Phosphorous is a part of the nitrogen family but unlike nitrogen, phosphorous has
the ability to expand its valance shell and create up to five covalent bonds. http://chemed.chem.purdue.edu/genchem/topicreview/bp/ch10/group5.php

Phosphorous plays a
important role in the energy transfer in cells as part of ATP, and is found in
many other biologically important molecules.

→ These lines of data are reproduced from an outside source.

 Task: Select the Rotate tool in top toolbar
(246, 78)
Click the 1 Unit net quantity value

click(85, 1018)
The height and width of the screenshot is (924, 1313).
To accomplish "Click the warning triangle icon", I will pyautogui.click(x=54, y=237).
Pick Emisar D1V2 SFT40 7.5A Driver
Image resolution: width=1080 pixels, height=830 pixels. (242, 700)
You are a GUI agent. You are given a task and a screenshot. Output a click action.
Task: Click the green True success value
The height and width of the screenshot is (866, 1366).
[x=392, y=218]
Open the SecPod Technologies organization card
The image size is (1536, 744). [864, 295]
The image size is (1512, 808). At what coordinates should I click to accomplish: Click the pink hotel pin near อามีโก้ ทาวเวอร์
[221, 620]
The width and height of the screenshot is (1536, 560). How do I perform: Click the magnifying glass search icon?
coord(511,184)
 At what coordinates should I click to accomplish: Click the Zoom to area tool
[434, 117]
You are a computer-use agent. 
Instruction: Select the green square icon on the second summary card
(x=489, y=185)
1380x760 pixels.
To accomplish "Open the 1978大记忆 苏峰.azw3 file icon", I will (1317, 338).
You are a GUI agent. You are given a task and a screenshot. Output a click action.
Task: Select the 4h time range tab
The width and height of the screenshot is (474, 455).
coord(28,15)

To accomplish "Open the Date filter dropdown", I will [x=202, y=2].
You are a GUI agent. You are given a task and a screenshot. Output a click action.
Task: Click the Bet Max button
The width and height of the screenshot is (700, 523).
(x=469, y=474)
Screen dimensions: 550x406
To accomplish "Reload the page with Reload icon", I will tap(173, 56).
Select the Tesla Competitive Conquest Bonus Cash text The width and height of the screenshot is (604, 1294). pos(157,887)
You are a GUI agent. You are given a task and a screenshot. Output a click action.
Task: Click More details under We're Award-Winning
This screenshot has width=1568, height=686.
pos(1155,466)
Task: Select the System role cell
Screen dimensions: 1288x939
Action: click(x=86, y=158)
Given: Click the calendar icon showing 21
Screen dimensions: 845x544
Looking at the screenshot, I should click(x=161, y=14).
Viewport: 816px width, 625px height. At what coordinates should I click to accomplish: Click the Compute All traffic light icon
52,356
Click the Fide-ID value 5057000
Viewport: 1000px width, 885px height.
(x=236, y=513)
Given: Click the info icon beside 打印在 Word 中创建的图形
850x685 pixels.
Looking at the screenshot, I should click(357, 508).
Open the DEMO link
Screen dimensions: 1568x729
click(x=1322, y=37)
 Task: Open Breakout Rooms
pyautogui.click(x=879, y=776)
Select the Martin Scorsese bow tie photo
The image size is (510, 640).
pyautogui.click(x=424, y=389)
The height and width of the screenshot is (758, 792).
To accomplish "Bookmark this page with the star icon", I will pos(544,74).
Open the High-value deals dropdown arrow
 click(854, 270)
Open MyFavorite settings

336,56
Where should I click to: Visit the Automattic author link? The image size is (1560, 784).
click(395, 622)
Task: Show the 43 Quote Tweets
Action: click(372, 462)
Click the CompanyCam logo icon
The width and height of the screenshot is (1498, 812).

Phosphorus forms the sugar-phosphate backbone of
DNA and RNA molecules essential to all living things. A nucleotide is a
monomer of DNA and RNA and consists of a circular five-carbon sugar, a
phosphate and a nitrogenous base. When a phosphate attaches to the number 5
carbon of the sugar molecule and a nitrogenous base attach to the number 1
carbon of that sugar a nucleotide is formed. DNA or RNA are made up by nucleotides
linked together by phosphodiester bonds. A phosphodiester bond is the bond between
the phosphate of one nucleotide and the number 3 carbon of the next nucleotide.
These bonds form a backbone of sugar and phosphate molecules known as the “sugar-phosphate
backbone”. DNA contains of two strands of nucleotides twisted together to form
a double helix. The sugar-phosphate backbone is found on the outside of this
helix and hydrogen bonds join the nitrogenous bases and holds the two strands
together.